O projeto para o Minhocão, intitulado “Now Fly”, se organiza em duas fases. Na primeira, que durou um mês e acaba de se encerrar, o grupo se dedicou a conhecer o lugar, encontrar outros artistas e colaboradores, cuidar de detalhes práticos e, sobretudo, testar idéias e situações de trabalho. Sendo uma “característica brasileira” a dificuldade de se planejar coisas com antecedência, o próprio país incentivava a espontaneidade: “aqui as coisas acontecem subitamente”. Por isso partiu-se de um plano muito aberto.
Com a ajuda de uma artista brasileira que atuava como tradutora, Simon realizou entrevistas [video portraits] com a população da região: uma faxineira que morava num prédio e divertia-se à noite assistindo da janela às pessoas transando no viaduto (“plataforma para todo tipo de atividade”), uma ex-chacrete que nunca sorria e, é claro, o vendedor de coco. As entrevistas partiam de perguntas básicas sobre o cotidiano e a relação com o Minhocão e aos poucos ganhavam “estatuto mais poético”: que poderes mágicos você gostaria de ter? O que você faria com esses poderes? Aonde iria se pudesse voar? Simon afirmou ter conhecido pessoas muito “brincalhonas” e dispostas a “se divertir conosco”.
Mais uma vez ele insiste que o grupo não está interessado em realizar documentário. Seria preciso evitar uma abordagem voyeur, que fetichizasse as pessoas. Como envolvê-las no projeto sem objetificá-las? Simon pediu que as pessoas repetissem o que haviam dito “como num discurso”, como se de fato pudessem voar, se de fato tivessem os tais poderes mágicos. Mas isso não funcionou, pois eles “não eram de atores”. Além disso, nos trabalhos do Gob Squad, segundo Simon, sempre se vê a construção de algo diante das câmeras, e nesse caso a construção estava acontecendo “fora do alcance da câmera”.

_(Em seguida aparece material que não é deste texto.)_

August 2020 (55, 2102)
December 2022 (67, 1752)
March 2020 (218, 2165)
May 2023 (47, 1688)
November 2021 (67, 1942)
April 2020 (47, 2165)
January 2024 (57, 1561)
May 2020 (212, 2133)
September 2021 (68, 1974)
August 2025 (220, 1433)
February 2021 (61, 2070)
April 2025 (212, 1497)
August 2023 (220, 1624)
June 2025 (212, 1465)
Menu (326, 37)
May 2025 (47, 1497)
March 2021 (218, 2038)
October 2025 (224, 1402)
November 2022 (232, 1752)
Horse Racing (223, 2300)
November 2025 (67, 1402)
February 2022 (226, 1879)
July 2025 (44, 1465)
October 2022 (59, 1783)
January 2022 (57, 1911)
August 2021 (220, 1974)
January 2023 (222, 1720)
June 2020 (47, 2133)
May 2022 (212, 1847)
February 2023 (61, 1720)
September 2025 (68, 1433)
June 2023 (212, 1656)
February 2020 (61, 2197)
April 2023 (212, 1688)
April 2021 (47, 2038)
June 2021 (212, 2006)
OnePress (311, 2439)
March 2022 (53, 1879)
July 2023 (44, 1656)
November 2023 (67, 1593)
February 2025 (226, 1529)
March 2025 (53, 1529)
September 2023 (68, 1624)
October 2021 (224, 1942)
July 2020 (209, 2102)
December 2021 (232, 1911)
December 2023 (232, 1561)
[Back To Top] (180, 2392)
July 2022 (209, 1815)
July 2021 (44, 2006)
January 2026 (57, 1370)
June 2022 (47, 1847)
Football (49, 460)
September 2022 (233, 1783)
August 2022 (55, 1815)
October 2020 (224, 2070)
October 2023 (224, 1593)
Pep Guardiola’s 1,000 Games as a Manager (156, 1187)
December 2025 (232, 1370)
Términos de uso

Seria necessário pensar em outras imagens para “povoar” a intervenção. Idéias com fantasias de super-heróis foram aventadas e abandonadas: “os super-heróis na verdade não salvam o mundo, né? Não alimentam os famintos na África, não resolvem a corrupção, não prendem George W. Bush num bloco de gelo”. Muitas das pessoas entrevistadas insistiam na questão dos níveis de ruído no Minhocão. Surgiu então a idéia, que será testada na segunda fase do projeto (em julho próximo), de fazer um trabalho com grupos de canto coral. Arranjos escultóricos com centenas de vozes, sobre o viaduto, embaixo dele, nos prédios.

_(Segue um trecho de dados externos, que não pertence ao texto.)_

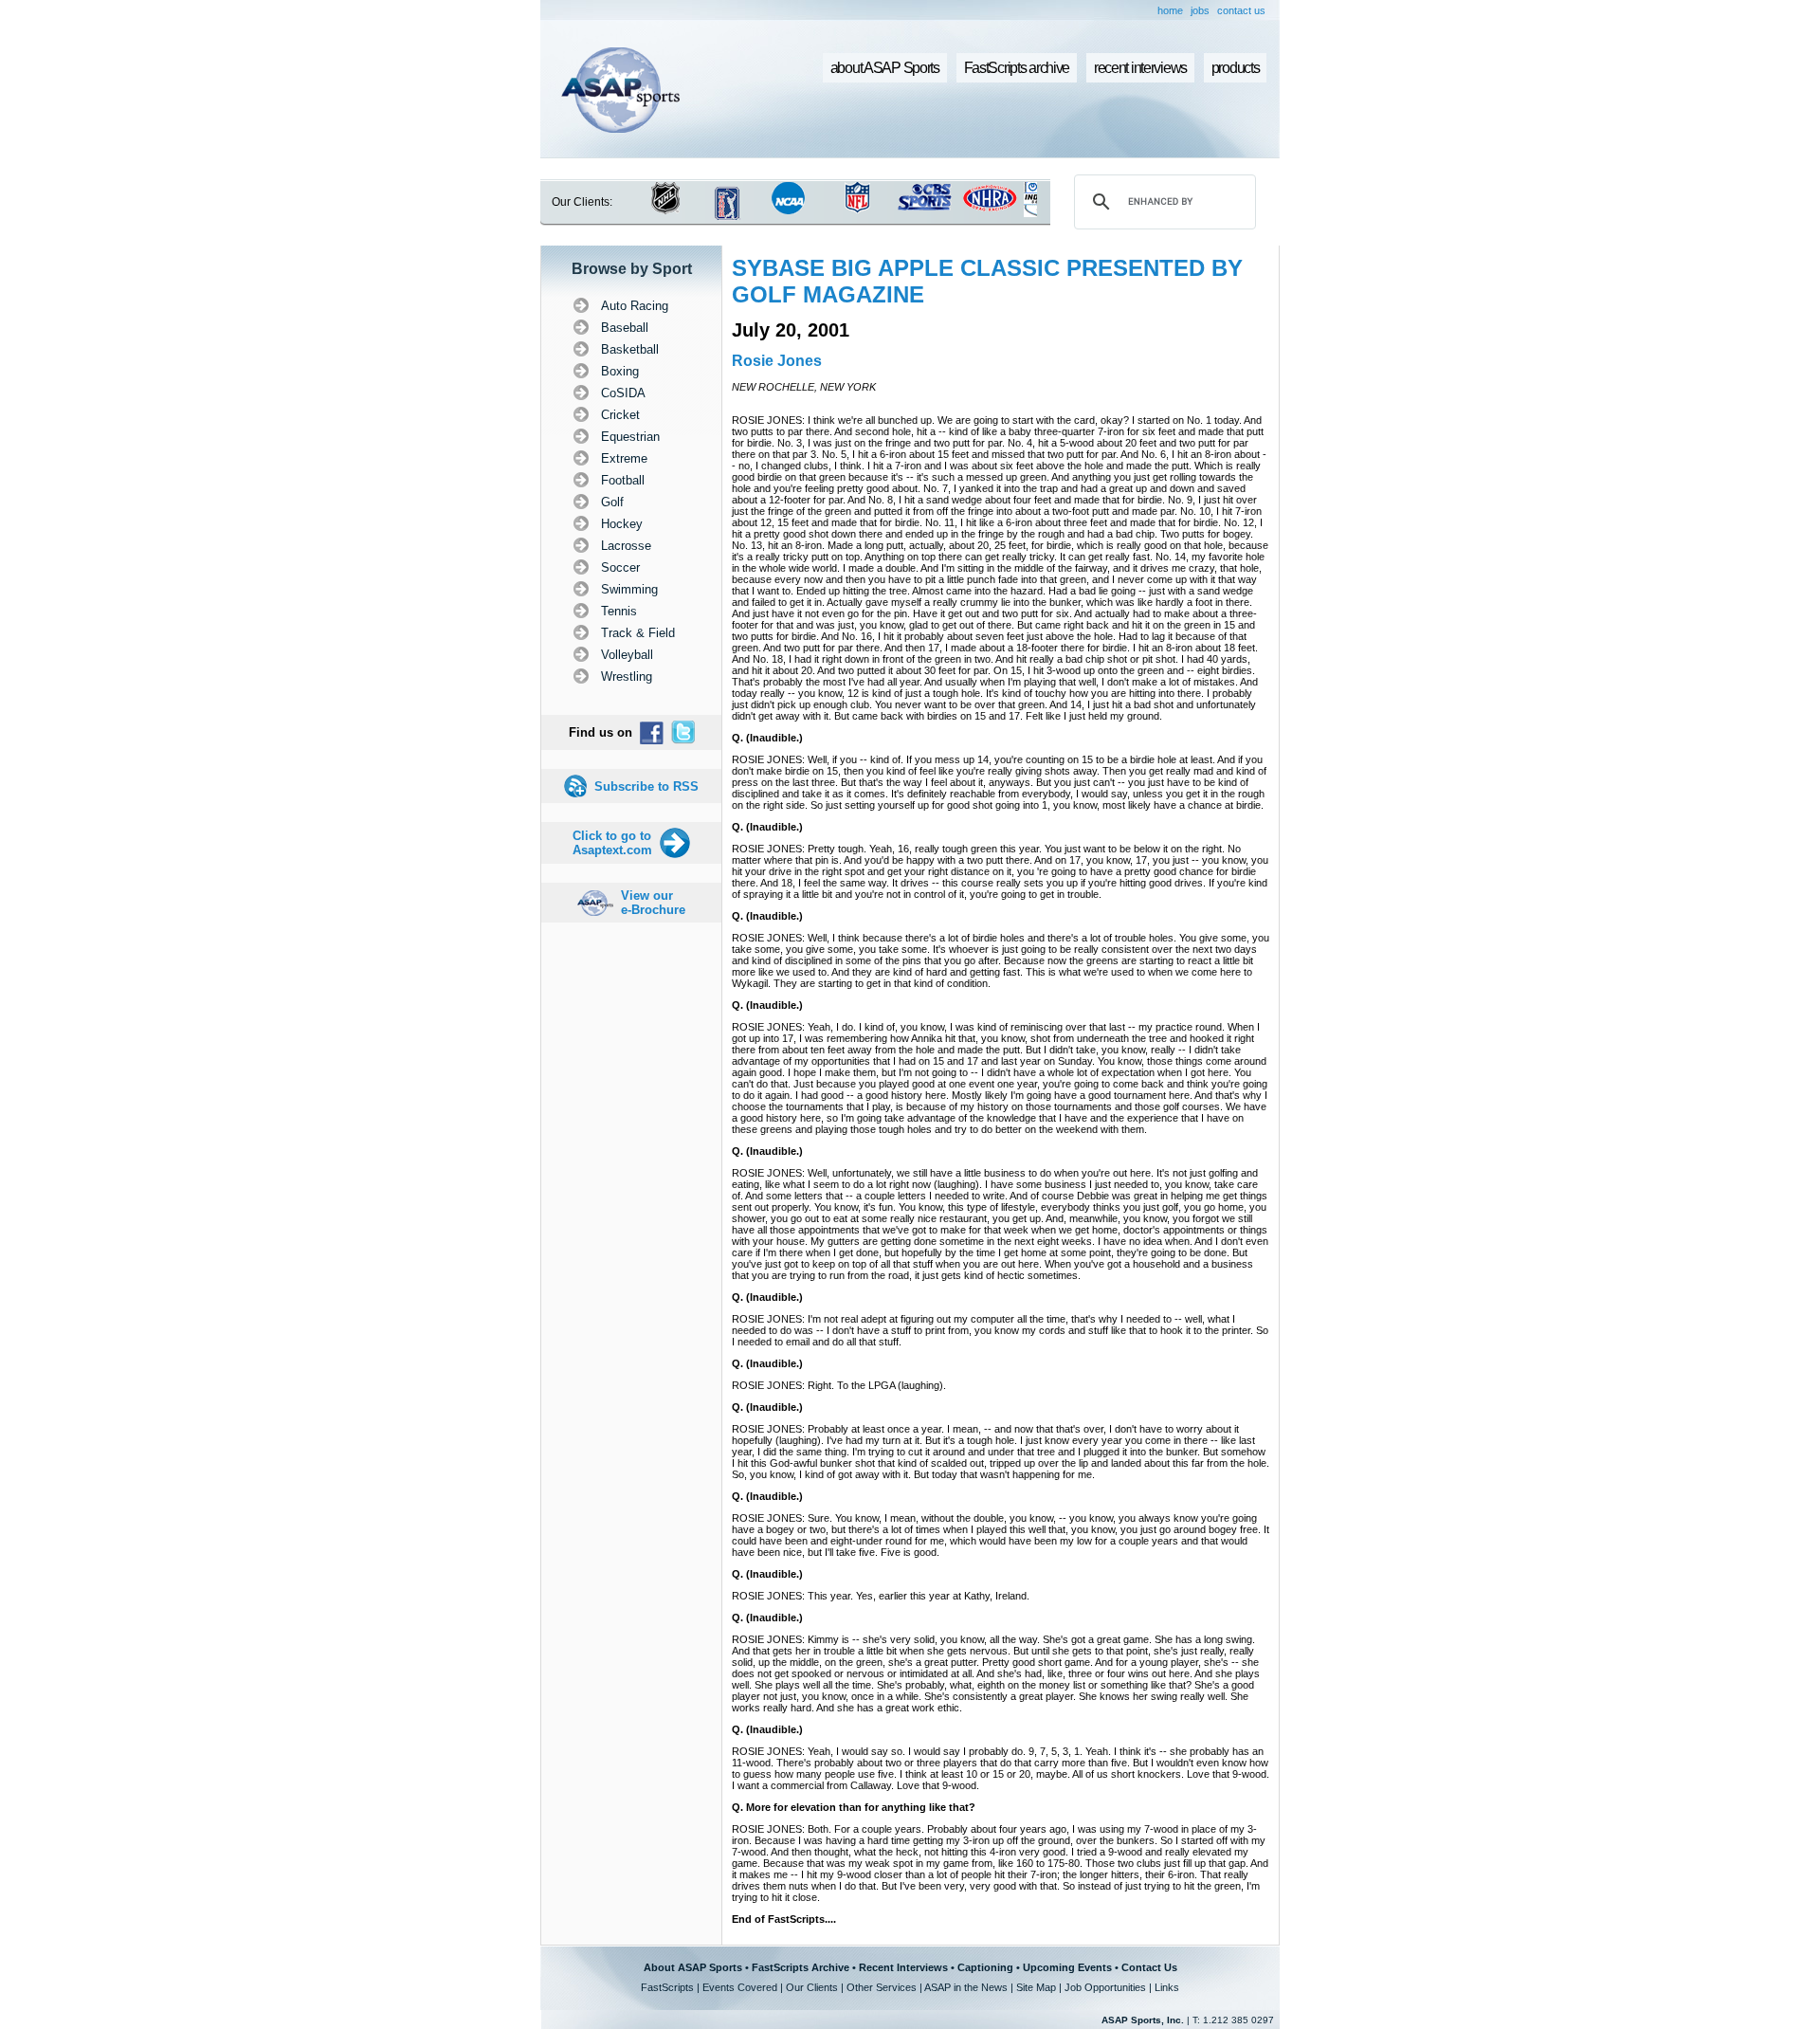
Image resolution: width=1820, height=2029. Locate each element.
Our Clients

Os últimos dias da primeira fase do projeto foram dedicados a um exercício de captação de imagens, um “grande esboço”. Começando num ponto de ônibus, ligaram a câmera, que se deslocou num ônibus, numa bicicleta, num carro, num skate, foi presa a uma corda, sustentada no nível da rua e no nível do viaduto, foi entregue à Fátima (a faxineira), que a levou à sua casa e “fez o que quis” por cinco minutos e, finalmente, dada a um casal escolhido ao acaso. O casal teria que conduzi-la até o fim do viaduto, filmando o que quisesse, fazendo o que quisesse, e devolvê-la depois. Uma das cenas protagonizadas por esse casal envolveu o canto exaltado de uma música evangélica com a câmera virada para o céu. O resultado foi considerado “empolgante” devido às diferentes “texturas” obtidas, texturas que apontavam para diferentes “personalidades da câmera”. “A câmera se tornava o autor”.
Embora Simon Will tenha mostrado excertos das entrevistas e imagens do “esboço” durante sua fala, na exposição do Centro Cultural o Gob Squad optou por exibir um trabalho anterior, sem relação com o projeto efetivamente desenvolvido durante a residência (“Super Night Shot”, de 2003). Dado o caráter acentuadamente processual e transparente que o grupo reivindica (lembremos que a construção “sempre” se dá diante das câmeras), acredito que o material produzido em São Paulo, ainda que sem o estatuto de trabalho finalizado, poderia ter sido exibido. Some-se ainda o fato de que a exposição vincula-se a uma residência artística, modelo cujo maior interesse, para além das vogas do meio de arte, pode estar justamente nas obstruções, nas dificuldades, no que não se realiza como “resultado” – desde que não se pretenda capitalizar em cima de uma idéia vaga de processo.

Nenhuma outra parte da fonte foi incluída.